[[ RECORDS SUPPLIED, beginning ]]

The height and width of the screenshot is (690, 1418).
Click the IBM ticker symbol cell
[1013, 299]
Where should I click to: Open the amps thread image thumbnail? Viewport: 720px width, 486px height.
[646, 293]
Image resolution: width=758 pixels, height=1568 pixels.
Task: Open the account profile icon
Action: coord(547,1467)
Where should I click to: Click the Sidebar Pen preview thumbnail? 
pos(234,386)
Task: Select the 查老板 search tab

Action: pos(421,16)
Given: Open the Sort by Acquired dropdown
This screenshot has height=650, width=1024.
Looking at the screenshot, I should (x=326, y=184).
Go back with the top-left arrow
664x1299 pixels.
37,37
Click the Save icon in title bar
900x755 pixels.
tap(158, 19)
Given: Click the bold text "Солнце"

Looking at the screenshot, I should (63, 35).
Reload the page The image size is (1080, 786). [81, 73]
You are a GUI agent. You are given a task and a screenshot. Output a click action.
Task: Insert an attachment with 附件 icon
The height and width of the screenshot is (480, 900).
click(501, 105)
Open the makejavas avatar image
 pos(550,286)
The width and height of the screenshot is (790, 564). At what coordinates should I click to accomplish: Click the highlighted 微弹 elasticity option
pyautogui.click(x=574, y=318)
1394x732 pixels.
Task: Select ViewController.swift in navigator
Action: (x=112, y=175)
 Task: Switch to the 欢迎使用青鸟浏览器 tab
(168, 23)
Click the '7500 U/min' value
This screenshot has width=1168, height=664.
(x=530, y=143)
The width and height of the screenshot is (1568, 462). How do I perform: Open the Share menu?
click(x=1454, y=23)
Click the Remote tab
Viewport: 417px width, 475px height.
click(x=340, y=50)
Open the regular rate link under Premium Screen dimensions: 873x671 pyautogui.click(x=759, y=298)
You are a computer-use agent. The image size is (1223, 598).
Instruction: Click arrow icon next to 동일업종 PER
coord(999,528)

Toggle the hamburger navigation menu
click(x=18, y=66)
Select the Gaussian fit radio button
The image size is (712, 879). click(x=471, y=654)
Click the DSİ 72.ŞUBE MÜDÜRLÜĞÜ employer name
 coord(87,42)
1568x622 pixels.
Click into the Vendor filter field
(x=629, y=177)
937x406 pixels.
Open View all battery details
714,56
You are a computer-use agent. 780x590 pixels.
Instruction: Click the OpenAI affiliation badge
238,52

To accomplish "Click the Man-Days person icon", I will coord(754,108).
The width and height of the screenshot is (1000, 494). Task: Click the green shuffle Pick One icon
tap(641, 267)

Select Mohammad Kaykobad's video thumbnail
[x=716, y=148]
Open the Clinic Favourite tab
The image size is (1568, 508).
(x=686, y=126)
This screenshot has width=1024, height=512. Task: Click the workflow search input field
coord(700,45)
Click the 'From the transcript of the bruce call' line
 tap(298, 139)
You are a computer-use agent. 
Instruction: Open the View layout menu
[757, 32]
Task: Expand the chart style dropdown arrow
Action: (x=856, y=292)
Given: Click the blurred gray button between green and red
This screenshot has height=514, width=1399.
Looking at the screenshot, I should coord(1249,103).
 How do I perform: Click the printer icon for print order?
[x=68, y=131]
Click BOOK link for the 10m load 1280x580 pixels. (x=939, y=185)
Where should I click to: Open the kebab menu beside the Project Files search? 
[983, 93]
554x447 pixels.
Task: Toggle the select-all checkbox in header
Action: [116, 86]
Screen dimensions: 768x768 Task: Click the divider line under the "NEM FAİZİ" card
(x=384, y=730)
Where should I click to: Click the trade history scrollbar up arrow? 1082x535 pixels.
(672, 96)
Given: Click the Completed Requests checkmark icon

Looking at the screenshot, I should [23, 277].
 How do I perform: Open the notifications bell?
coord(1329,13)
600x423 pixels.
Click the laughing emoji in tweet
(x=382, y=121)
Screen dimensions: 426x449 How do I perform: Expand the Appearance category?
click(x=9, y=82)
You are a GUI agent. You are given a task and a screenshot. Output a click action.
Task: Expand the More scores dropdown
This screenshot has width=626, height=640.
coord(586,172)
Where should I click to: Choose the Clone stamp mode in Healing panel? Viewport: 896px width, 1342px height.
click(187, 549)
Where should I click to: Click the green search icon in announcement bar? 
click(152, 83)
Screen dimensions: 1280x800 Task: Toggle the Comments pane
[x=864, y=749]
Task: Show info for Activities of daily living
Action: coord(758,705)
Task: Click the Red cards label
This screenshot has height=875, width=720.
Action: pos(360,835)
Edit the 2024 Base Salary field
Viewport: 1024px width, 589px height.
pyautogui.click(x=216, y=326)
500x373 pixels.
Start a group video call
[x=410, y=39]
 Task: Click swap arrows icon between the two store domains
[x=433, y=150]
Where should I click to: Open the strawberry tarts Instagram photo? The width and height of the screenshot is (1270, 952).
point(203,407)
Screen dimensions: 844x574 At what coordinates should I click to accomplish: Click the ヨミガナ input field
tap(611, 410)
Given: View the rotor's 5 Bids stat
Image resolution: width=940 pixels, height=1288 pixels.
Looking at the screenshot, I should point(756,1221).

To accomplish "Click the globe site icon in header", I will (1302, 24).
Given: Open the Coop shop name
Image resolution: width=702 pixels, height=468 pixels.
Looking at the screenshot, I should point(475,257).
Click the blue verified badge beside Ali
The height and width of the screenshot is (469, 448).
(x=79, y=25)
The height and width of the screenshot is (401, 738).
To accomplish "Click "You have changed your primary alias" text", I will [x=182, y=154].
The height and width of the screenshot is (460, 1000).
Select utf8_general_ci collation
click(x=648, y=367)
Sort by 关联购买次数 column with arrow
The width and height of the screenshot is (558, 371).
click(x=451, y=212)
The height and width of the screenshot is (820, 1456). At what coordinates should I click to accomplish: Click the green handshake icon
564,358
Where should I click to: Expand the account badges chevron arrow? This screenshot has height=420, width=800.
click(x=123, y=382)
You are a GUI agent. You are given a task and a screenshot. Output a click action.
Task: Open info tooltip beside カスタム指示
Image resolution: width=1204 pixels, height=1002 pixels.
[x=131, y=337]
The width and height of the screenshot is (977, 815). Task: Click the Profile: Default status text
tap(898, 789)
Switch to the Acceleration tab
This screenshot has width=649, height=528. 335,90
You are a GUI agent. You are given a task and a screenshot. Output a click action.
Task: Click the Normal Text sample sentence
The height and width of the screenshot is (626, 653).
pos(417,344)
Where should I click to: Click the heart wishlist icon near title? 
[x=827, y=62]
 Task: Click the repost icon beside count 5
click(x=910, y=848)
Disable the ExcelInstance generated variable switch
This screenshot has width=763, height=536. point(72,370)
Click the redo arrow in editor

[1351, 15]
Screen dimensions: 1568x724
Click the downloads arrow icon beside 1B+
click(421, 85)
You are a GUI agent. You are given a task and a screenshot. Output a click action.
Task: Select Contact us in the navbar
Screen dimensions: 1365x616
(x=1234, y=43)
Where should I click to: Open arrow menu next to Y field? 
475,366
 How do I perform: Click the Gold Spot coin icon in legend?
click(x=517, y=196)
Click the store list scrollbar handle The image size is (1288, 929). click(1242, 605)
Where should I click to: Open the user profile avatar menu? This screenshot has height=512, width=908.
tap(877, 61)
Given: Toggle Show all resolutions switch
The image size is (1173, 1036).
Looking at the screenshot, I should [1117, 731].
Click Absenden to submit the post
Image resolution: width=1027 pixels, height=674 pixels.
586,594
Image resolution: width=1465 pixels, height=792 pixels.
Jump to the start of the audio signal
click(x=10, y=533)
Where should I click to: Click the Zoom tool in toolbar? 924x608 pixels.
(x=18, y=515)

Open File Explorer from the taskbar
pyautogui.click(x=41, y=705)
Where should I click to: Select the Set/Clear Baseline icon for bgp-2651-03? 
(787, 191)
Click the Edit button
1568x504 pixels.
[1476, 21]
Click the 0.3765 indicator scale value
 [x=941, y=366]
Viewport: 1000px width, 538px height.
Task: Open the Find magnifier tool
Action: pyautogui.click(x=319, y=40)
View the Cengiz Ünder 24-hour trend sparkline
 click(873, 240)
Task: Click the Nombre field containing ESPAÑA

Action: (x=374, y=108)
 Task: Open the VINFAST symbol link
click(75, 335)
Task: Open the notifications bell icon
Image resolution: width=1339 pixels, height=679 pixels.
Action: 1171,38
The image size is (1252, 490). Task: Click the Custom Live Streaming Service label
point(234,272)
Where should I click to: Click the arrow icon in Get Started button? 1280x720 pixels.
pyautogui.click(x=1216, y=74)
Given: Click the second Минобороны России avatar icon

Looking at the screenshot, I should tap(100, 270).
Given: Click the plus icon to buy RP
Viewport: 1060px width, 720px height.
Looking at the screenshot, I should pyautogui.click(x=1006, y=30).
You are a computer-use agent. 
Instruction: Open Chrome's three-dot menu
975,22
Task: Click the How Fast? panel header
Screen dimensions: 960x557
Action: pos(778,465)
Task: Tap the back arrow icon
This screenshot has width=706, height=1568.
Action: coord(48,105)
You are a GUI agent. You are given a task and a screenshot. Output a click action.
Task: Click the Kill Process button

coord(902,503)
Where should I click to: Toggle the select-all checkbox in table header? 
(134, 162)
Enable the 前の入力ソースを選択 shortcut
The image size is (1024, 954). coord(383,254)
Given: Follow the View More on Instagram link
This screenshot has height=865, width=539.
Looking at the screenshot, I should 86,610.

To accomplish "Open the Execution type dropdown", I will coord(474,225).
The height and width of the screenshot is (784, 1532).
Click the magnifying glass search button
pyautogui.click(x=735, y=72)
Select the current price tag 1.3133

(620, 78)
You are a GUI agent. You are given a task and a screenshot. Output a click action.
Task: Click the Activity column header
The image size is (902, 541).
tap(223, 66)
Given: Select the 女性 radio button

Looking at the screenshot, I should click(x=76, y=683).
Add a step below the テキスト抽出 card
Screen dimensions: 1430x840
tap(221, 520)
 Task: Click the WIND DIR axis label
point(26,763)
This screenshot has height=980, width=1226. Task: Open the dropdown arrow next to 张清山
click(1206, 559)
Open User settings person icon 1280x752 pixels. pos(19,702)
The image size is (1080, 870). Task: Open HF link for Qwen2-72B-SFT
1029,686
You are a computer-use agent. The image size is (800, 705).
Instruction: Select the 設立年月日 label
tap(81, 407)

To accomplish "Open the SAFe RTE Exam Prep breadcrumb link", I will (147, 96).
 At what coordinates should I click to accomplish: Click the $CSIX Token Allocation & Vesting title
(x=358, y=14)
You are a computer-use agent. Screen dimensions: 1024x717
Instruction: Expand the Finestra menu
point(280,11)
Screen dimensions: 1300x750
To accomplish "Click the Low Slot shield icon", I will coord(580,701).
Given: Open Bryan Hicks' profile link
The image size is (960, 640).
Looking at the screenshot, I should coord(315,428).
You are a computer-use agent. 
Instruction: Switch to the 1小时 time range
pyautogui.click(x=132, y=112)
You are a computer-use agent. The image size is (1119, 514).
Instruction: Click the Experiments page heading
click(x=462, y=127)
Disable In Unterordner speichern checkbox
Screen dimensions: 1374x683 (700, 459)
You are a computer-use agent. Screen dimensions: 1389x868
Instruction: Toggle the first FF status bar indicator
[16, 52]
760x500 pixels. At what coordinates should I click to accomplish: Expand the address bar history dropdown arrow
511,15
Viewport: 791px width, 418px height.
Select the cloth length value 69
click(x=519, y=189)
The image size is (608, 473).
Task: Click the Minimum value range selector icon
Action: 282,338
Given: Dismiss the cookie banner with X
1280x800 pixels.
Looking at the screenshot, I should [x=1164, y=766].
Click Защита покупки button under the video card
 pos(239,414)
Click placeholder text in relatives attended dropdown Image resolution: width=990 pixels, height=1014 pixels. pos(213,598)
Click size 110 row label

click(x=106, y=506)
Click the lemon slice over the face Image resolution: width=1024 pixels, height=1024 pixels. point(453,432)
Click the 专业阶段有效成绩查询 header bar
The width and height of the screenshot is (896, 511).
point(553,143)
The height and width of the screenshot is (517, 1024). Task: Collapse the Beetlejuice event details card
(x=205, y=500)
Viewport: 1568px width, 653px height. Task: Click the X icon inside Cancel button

[[ RECORDS SUPPLIED, end ]]

» **TASK OBJECTIVE**
In the material above, transcribe exactly the lines beginning at the one with "Task: Click the Activity column header" and ending at the one with "Open User settings", both included.

» **ANSWER FOR THE TASK**
Task: Click the Activity column header
The image size is (902, 541).
tap(223, 66)
Given: Select the 女性 radio button

Looking at the screenshot, I should click(x=76, y=683).
Add a step below the テキスト抽出 card
Screen dimensions: 1430x840
tap(221, 520)
 Task: Click the WIND DIR axis label
point(26,763)
This screenshot has height=980, width=1226. Task: Open the dropdown arrow next to 张清山
click(1206, 559)
Open User settings person icon 1280x752 pixels. pos(19,702)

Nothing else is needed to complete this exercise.